The AI Research SuperCluster (RSC) is currently being used to train large models in natural language processing (NLP) and computer vision for research. The company said it hoped to "one day" train models with trillions of parameters and build new AI systems that can power real-time voice translations to large groups of people.
Meta said that development of the supercomputer was delayed by remote working and chip and component supply chain constraints, both caused by the Covid-19 pandemic.
Back in 2017, Meta's Facebook AI Research lab built a supercomputer with 22,000 Nvidia V100 Tensor Core GPUs in a single cluster. Performing 35,000 training jobs a day, it served as the company's main AI supercomputer.
But in 2020, Facebook decided to increase its computing power, building a new supercomputer to handle more advanced AI workloads. The current RSC system is comprised of 760 Nvidia DGX A100 systems, each of which includes eight A100 GPUs and two CPUs (Meta did not confirm the vendor, but the standard DGX has two 64-core AMD CPUs).
The 6,080 GPUs are connected via an Nvidia Quantum 200 Gb/s InfiniBand two-level Clos fabric. The system has 175 petabytes of Pure Storage FlashArray, 46 petabytes of cache storage in Penguin Computing Altus systems, and 10 petabytes of Pure Storage FlashBlade.
Compared with Meta’s previous system, the RSC runs computer vision workflows up to 20 times faster, runs the Nvidia Collective Communication Library (NCCL) more than nine times faster, and trains large scale NLP models three times faster, according to internal - and unverified - benchmarks.
Meta said that a model with tens of billions of parameters can finish training in three weeks, compared with nine weeks before.
The company is still building out the supercomputer, ultimately expecting to connect 16,000 GPUs as endpoints.
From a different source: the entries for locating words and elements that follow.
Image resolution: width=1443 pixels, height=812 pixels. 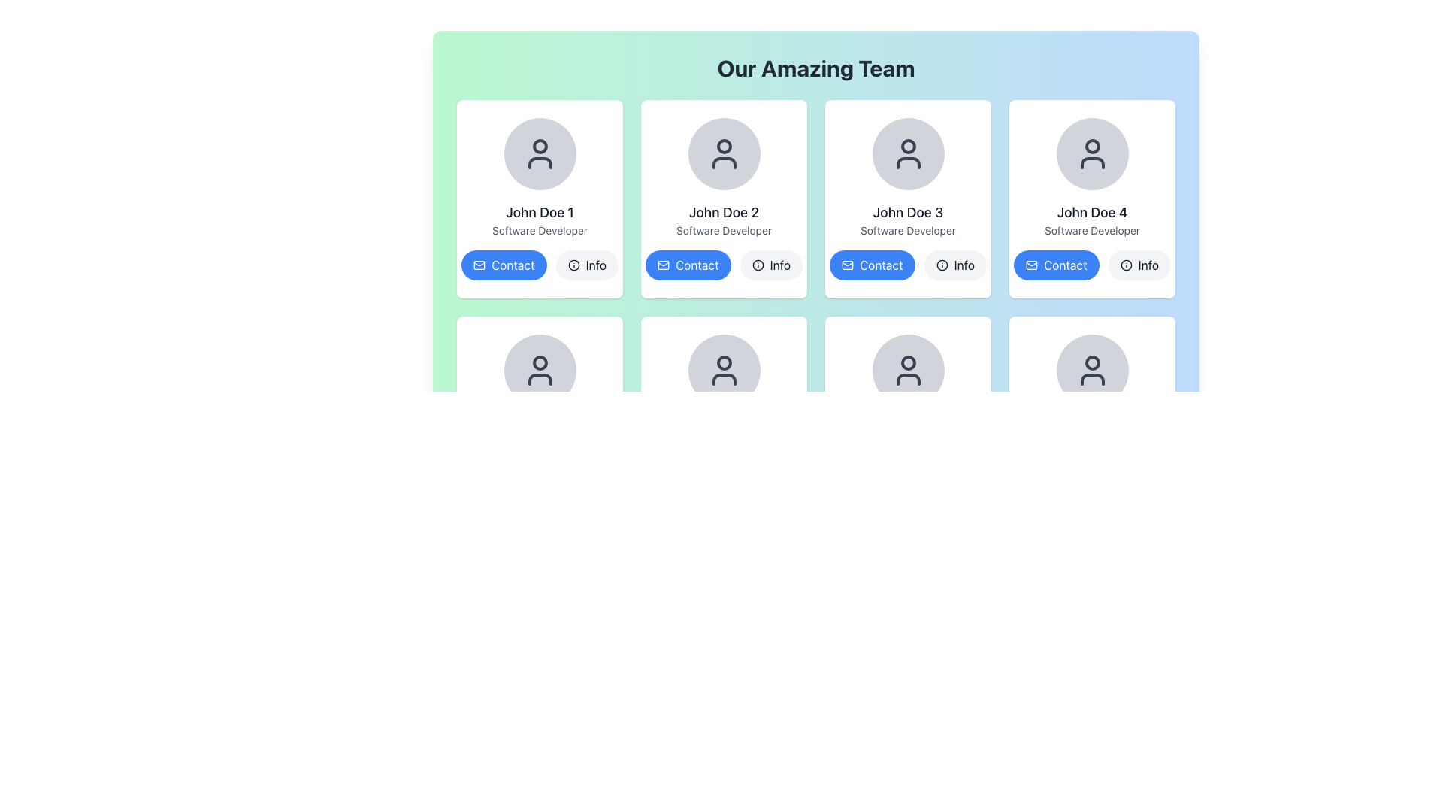 I want to click on the static text label that describes the role or title of the team member 'John Doe 2', located in the second card of the top row in the team member grid, so click(x=724, y=231).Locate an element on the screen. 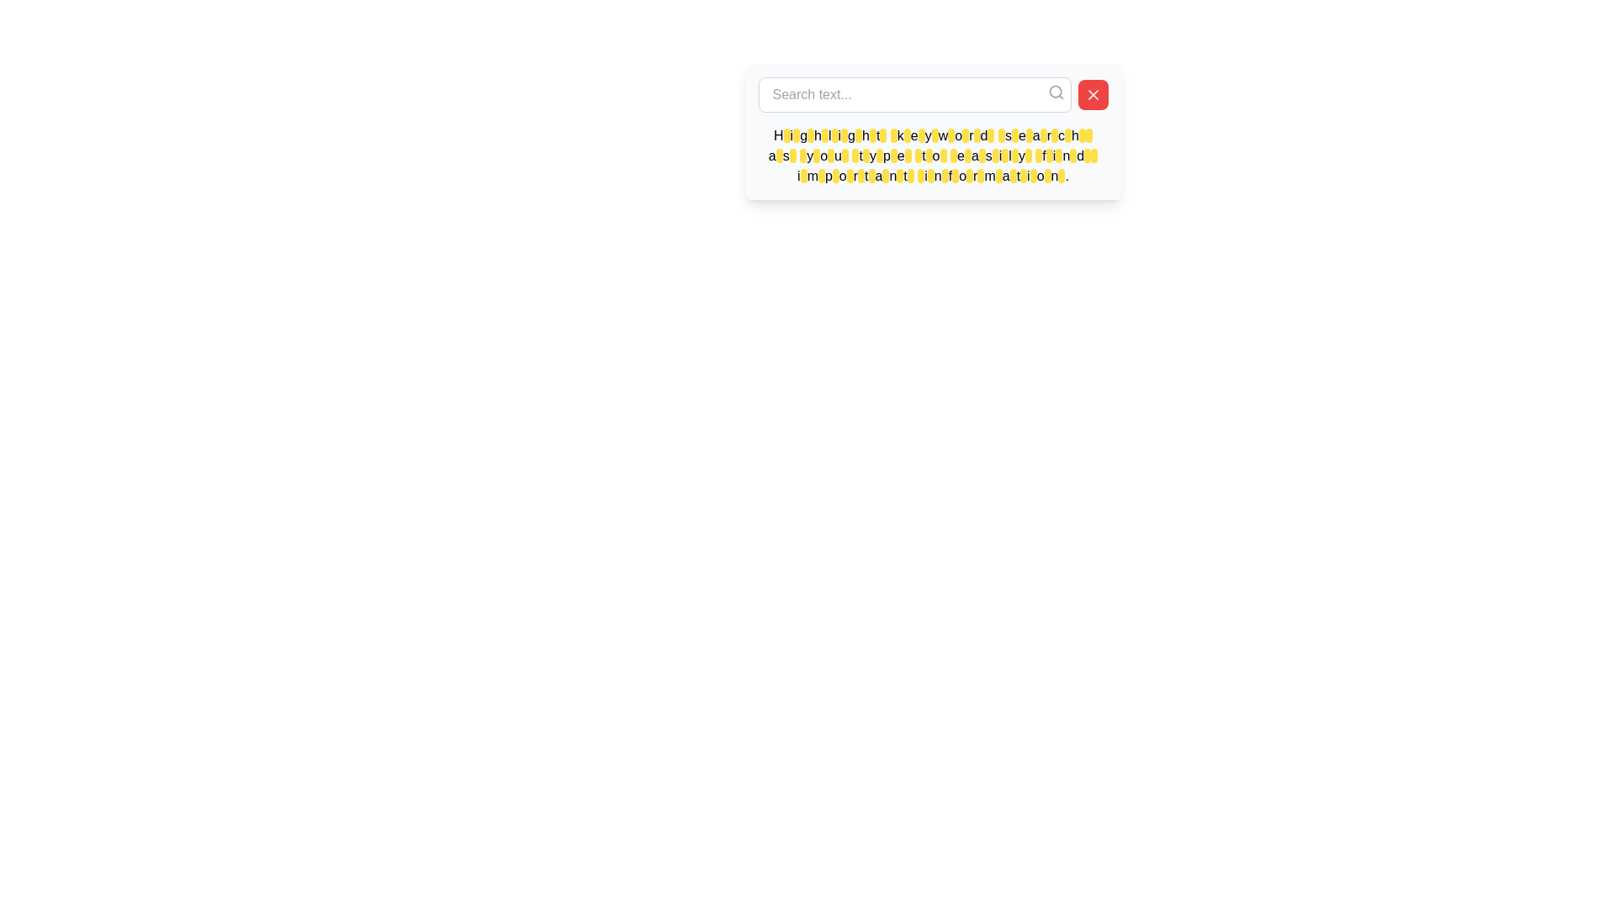 This screenshot has width=1615, height=908. the Styling Marker, which is located in the middle right portion of a group of yellow-highlighted elements in the last row of a multi-line text block is located at coordinates (929, 176).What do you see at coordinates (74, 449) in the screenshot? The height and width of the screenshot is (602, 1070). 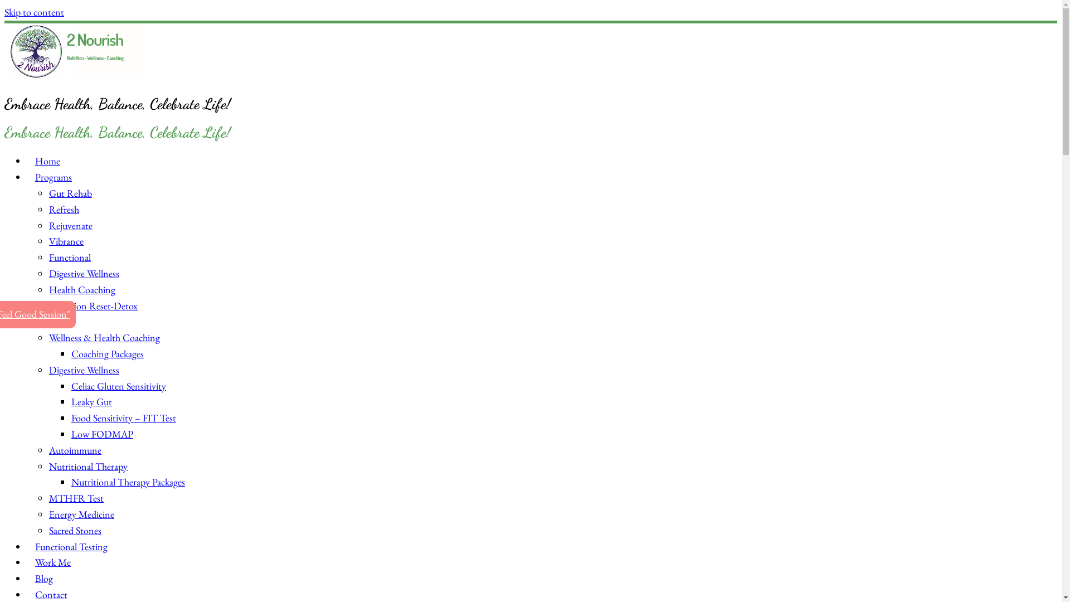 I see `'Autoimmune'` at bounding box center [74, 449].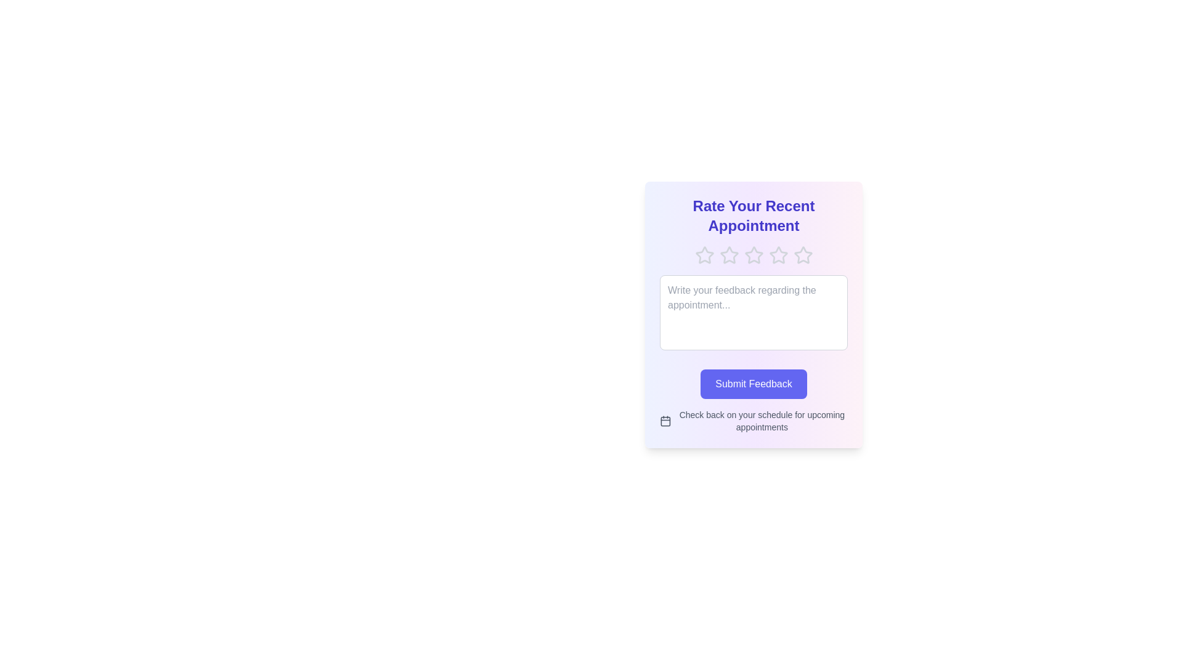 The width and height of the screenshot is (1183, 665). Describe the element at coordinates (729, 255) in the screenshot. I see `the star corresponding to 2 to preview the rating` at that location.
Meta has designed a caching and storage system that can serve 16 TB/s of training data, and plans to scale it up to one exabyte.
The final system is predicted to be capable of five exaflops of mixed precision compute.
Depending on the benchmark, the current world's fastest AI supercomputer is the Department of Energy's Perlmutter supercomputer. Capable of four exaflops of AI performance, it features 6,159 Nvidia A100 GPUs and 1,536 AMD Epyc CPUs.
Italy's Leonardo system, which features 3,500 Intel Sapphire Rapids CPUs and 14,000 GPUs, is set to overtake Perlmutter when it launches soon.
Later this year, the US expects to launch two systems capable of more than an exaflops of performance - under the LINPACK benchmark, not the AI benchmark used by Meta.
The first, Frontier, is expected to be capable of more than 1.5 exaflops, and will feature 9,000 AMD Epyc CPUs and 36,000 AMD Radeon Instinct MI200 GPUs.
It will be followed by Aurora, an oft-delayed system that could exceed 2 exaflops. It will boast 18,000 Intel Xeon Sapphire Rapids CPUs, and 54,000 Intel Xe GPUs.
However, China is believed to have secretly launched two exascale supercomputers last year.